Captured automatically by auto-instrumentation for every LLM call.

Metric Unit Description
input_tokens count Prompt/input token count
output_tokens count Completion/output token count
total_tokens count Sum of input + output tokens

Cost Metrics

Estimated by the Transformer based on model pricing tables.

Metric Unit Description
cost_total USD Estimated total cost for the LLM call
cost_per_token USD Average cost per token

Performance Metrics

Metric Unit Description
latency ms End-to-end span duration
time_to_first_token ms Time from request to first streamed token

Sustainability Metrics

Powered by the ecologits library.
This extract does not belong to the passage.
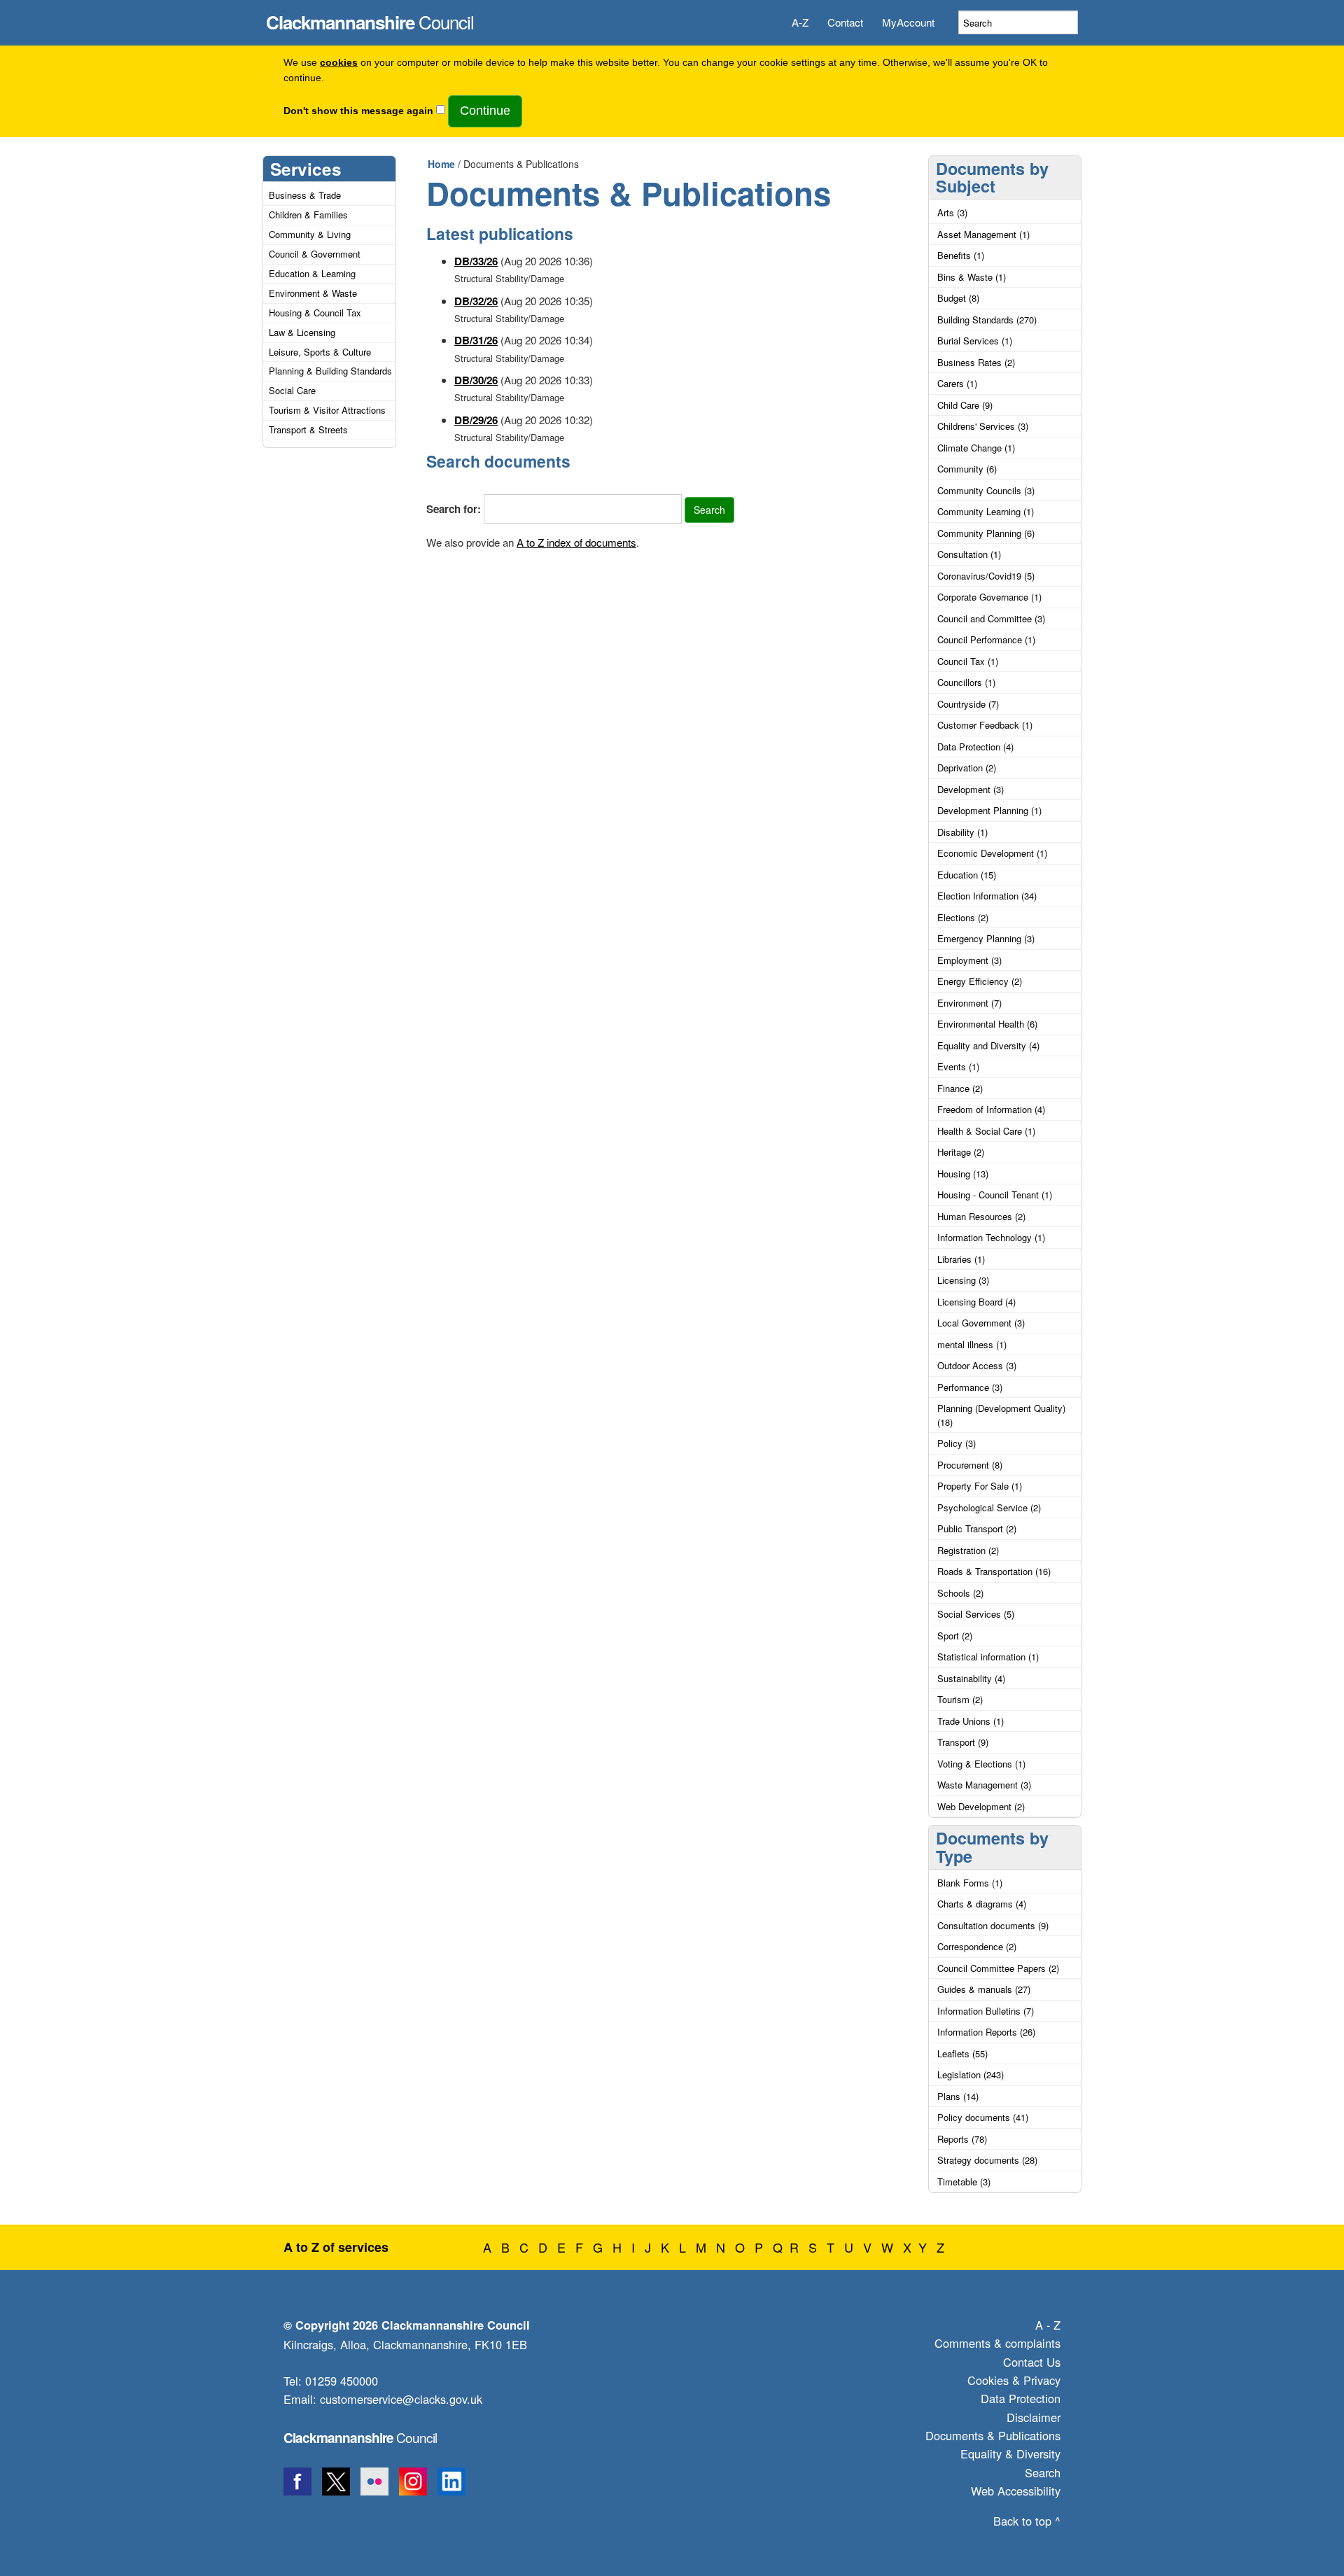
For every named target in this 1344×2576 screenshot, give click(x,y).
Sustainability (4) (971, 1678)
Computed by the Transformer for every LLM call.

Metric Unit Description
energy kWh Energy consumption
gwp kgCO2eq Global Warming Potential (carbon footprint)
adpe kgSbeq Abiotic Depletion Potential for Elements
pe MJ Primary Energy consumption

Viewing Metrics

Dashboard

The admin dashboard displays metrics on the Agent Detail page:

  • Token usage over time
  • Cost breakdown by model
  • Latency percentiles (P50, P95, P99)
  • Sustainability impact summary

API

Query metrics for a specific agent:

curl https://your-org.coalex.ai/v1/metrics?agent_id=support-bot \
  -H "Authorization: Bearer $COALEX_API_KEY"

SQL (DuckLake)

SELECT
    metric_type,
    metric_id,
    AVG(value) as avg_value,
    COUNT(*) as samples
FROM metrics
WHERE agent_id = 'support-bot'
  AND created_at >= CURRENT_DATE - INTERVAL '7 days'
GROUP BY metric_type, metric_id
ORDER BY metric_type, metric_id;

Best Practices

  1. Monitor cost trends — Set up alerts when daily cost exceeds a threshold.
  2. Track token efficiency — Compare input/output token ratios across prompt versions.
  3. Use sustainability data — Report carbon footprint for EU AI Act compliance.
  4. Benchmark latency — Use P95 latency as your SLA metric, not average.